Anyone, please so I don’t screw it up.

Cheers
nigel
 
The dye travels the entire system by bonding to the refrigerant.
You have empty system and going to open it any way so there are many options available.

The method and when to add the dye depends on the type of the dye you have and how you re-charge the system.
For example, you may have just the dye in a small container or you may have refrigerant service can that contains the dye/oil as well.

NSX A/C system has such long travel distance that you can add the dye at different location depending on how you charge the refrigerant.

Unless you have all the equipment, just visit the A/C specialist with the expensive A/C service station.
Ask if it can back flush the entire system using the actual refrigerant.
Most likely, they will remove both shrader valves from the service ports before flushing and then install new valves so one of the most common place for the leakage is already dealt with.

This type of service station can also recover the old system oil so no guess work involved when adding the fresh oil.
It can even add the dye if you request for it.
Pretty much everything is automatic so cost effective if you don't have all the equipment.

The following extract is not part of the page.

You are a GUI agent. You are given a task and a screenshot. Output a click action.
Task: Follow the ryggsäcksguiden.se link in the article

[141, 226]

Regardless of A/C service station or doing DIY, first thing first.

Put the car inside the dark garage and use UV light to look for the trace of old dye from the past.
You don't want getting wrong leak detection due to previous leakage or splashed dye in the past.
Just clean the trace of old dye.
For this reason, I prefer not to add the dye until the leak is confirmed by other method but it's just me.

If doing DIY and since you are disturbing the system, probably easier to inject/pour the dye through the suction/low side service port before pulling the deep vaccum.
The pipe points towards the floor so the dye will run down along the pipe and stays there until you re-charge the system.
Once the system re-charged and compressor engaged, it will travel all around the system via refrigerant.

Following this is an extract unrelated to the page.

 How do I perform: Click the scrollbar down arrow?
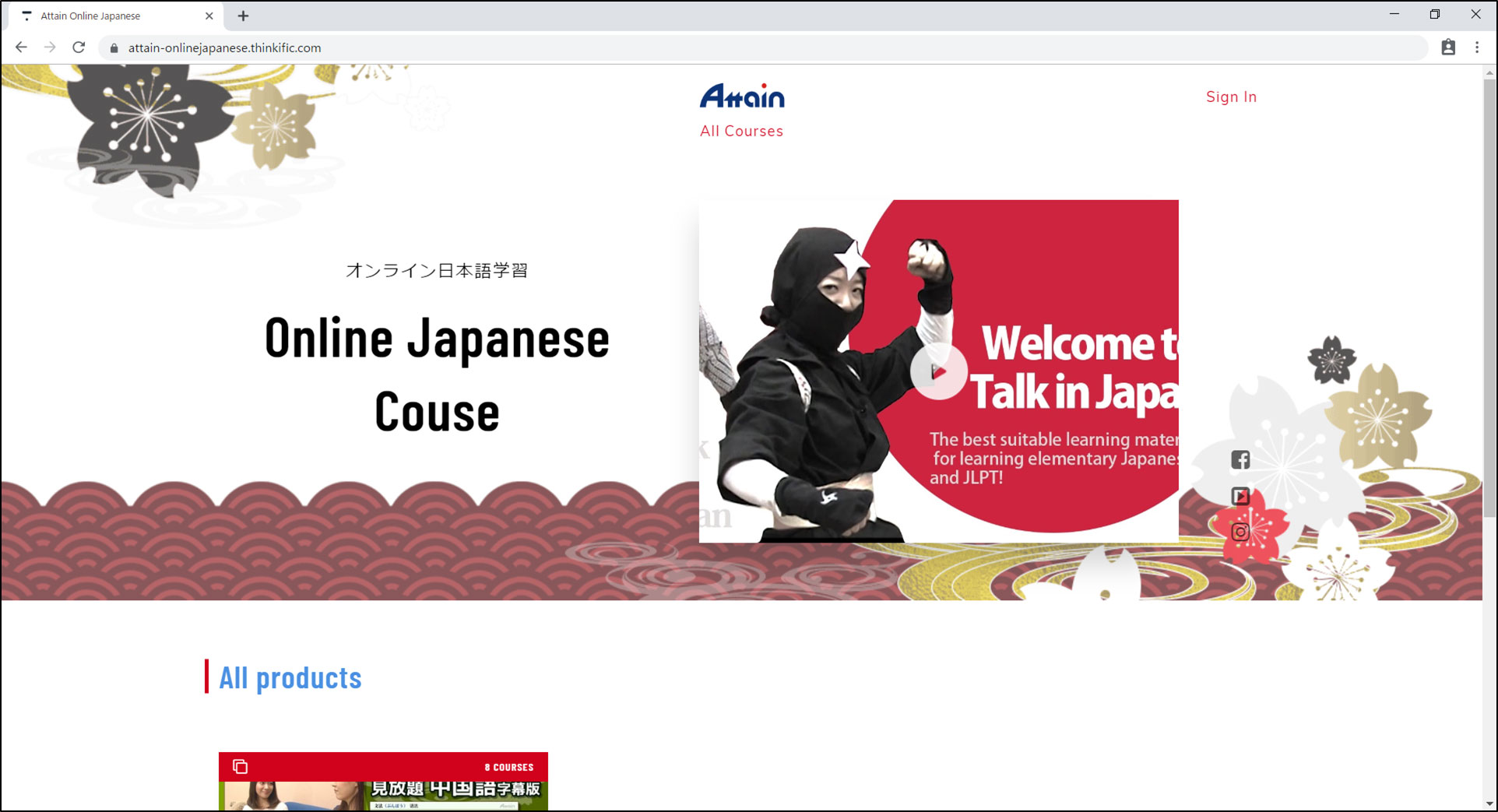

There are other methods available depending on what equipment/parts you have.

Hope you won't see any leakage at the evaporator….


Kaz
 
Thanks Kaz, I’ll just add a small bottle of dye at the low pressure port by removing and replacing the valve core and then do the deep vacuum, then add the correct amount of R-134 however much that is.
Any idea how much R-134 I should add to get the correct reading on the gages for 90 deg outside air temp ?

Cheers
nigel
 
Double post seemed to be on the rise again for some reason.....
Any way.....

For US model, there should be A/C spec label somewhere under the bonnet/hood.
Or, probably you are asking because your NSX originally had the R12 system???

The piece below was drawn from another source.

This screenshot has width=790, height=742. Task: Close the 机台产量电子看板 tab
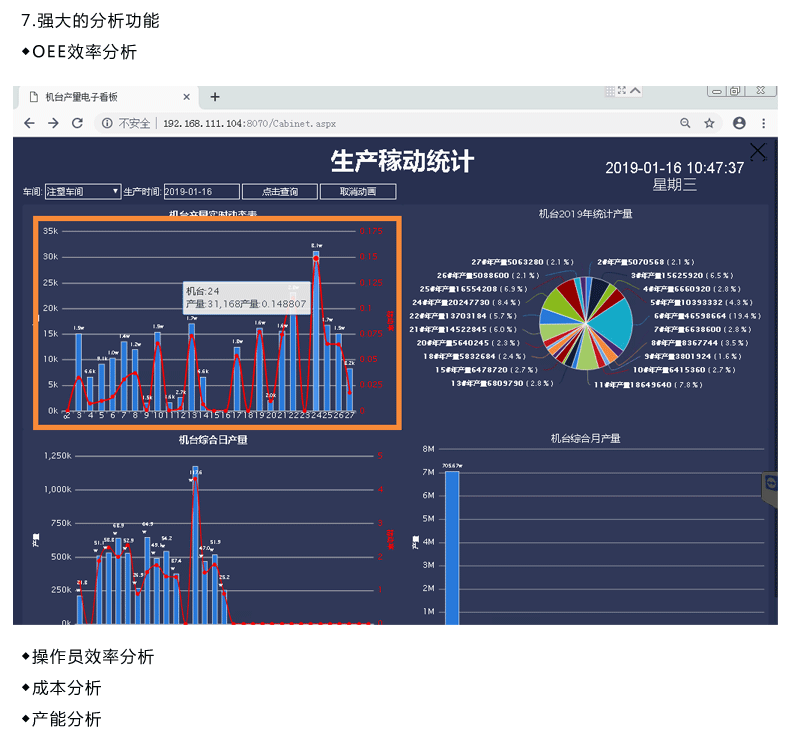(186, 97)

If you use the A/C service station, our NSX is already in the database but for the R134a NSX, the amount of refrigerant is 800g (Min) - 850g (Max).

The receiver/drier acts as the accumulator as well so if using much larger tank capacity, there is a small window for the mistake but never overcharge it.
Otherwise, you could puncture the evaporator.

The amount of total system oil for R134a (ND-OIL8) is 160ml (Min) - 180ml (Max).

If replacing just the drier, you would need to add small amount of oil if not using the A/C service station that can recover all of the old oil or manually flushing the entire system.
As mentioned above, it will involve guessing work because you won't know how much oil was lost if you had leakage in the past.

These spec are in the workshop manual and also you should be able to find the English version of performance chart for NSX A/C system in there as well.


Kaz
 
Not to hijack this thread, but I’ve got a similar question. I’m replacing the old r12 compressor with a new Denso unit, and the FSM says to remove oil from the new compressor: 80ml - (ml removed from old compressor).

Almost no oil came out of the old compressor - like one drop. That would indicate that I should drain almost all of the oil (80ml) from the new compressor, minus 10ml for the accumulator I’m replacing as well. Is this common with NSXs? I just don’t want to drain all the oil and fry the new compressor.

For what it’s worth there’s not a big leak in the system - the refrigerant leak is the o-ring between the evaporator and one of the lines. The condensers are intact and not leaking.
 
Not to hijack this thread, but I’ve got a similar question. I’m replacing the old r12 compressor with a new Denso unit, and the FSM says to remove oil from the new compressor: 80ml - (ml removed from old compressor).

Almost no oil came out of the old compressor - like one drop. That would indicate that I should drain almost all of the oil (80ml) from the new compressor, minus 10ml for the accumulator I’m replacing as well. Is this common with NSXs? I just don’t want to drain all the oil and fry the new compressor.

For what it’s worth there’s not a big leak in the system - the refrigerant leak is the o-ring between the evaporator and one of the lines. The condensers are intact and not leaking.

It's gonna be tricky because you won't know how much oil is left in the rest of the system. The new compressor is filled with the correct amount of oil for the entire system, not just the compressor. So, you either have to use a DIY flush kit and flush the rest of the components and lines (good time to replace the O-rings with R134 compatible ones), or take it to a shop that has the big machine that can evacuate all of the old oil from the system. Then, take the car home (with the A/C compressor fuse pulled OUT) and swap the new compressor in. Fill with 800-850 g of R134 and you should be good to go. See below explanation from Kaz:

http://www.nsxprime.com/forum/showthread.php/213061-Replacing-A-C-Compressor-Oil
 
Not to hijack this thread, but I’ve got a similar question. I’m replacing the old r12 compressor with a new Denso unit, and the FSM says to remove oil from the new compressor: 80ml - (ml removed from old compressor).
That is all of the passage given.